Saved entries
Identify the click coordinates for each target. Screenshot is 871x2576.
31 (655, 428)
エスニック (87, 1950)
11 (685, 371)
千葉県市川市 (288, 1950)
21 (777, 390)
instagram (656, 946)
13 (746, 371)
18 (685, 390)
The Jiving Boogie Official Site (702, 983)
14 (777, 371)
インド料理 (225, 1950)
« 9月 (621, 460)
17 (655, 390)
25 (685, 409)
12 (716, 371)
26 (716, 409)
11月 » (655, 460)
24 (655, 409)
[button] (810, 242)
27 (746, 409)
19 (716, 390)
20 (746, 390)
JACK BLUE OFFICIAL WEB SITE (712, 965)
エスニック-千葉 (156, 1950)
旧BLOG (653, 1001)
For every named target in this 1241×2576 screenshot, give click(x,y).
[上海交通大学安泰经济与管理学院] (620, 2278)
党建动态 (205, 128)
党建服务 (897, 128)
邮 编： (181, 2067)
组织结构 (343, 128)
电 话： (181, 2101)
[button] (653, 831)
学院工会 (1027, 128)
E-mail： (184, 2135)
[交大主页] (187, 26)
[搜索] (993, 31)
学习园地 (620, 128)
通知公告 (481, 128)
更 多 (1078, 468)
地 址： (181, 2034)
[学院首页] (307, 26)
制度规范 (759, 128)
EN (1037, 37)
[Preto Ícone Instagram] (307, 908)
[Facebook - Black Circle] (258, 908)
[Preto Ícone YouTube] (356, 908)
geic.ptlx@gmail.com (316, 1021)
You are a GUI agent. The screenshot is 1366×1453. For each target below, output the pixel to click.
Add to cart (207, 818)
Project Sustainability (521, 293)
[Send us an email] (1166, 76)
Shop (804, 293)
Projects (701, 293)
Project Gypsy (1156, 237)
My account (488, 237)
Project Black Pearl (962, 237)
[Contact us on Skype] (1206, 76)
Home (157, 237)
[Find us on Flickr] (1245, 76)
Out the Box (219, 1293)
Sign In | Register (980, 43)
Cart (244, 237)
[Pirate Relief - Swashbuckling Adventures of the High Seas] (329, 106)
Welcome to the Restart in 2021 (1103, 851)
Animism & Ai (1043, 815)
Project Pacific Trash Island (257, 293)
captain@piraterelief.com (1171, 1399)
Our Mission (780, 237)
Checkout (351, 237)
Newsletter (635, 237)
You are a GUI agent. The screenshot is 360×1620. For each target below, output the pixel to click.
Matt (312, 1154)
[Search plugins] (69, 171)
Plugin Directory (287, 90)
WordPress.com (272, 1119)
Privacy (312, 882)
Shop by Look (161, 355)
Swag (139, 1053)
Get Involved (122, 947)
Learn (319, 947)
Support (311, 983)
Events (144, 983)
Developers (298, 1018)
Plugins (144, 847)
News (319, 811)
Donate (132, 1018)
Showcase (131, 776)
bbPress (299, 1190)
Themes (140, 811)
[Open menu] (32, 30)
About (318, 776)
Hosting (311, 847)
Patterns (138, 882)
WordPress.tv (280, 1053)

TASK PROMPT: Please make an exact copy of the lines above from the line with "[交大主页] (187, 26)" through the line with "Shop (804, 293)", both ends included.

SOLUTION TO THE PROBLEM:
[交大主页] (187, 26)
[搜索] (993, 31)
学习园地 (620, 128)
通知公告 (481, 128)
更 多 (1078, 468)
地 址： (181, 2034)
[学院首页] (307, 26)
制度规范 (759, 128)
EN (1037, 37)
[Preto Ícone Instagram] (307, 908)
[Facebook - Black Circle] (258, 908)
[Preto Ícone YouTube] (356, 908)
geic.ptlx@gmail.com (316, 1021)
You are a GUI agent. The screenshot is 1366×1453. For each target below, output the pixel to click.
Add to cart (207, 818)
Project Sustainability (521, 293)
[Send us an email] (1166, 76)
Shop (804, 293)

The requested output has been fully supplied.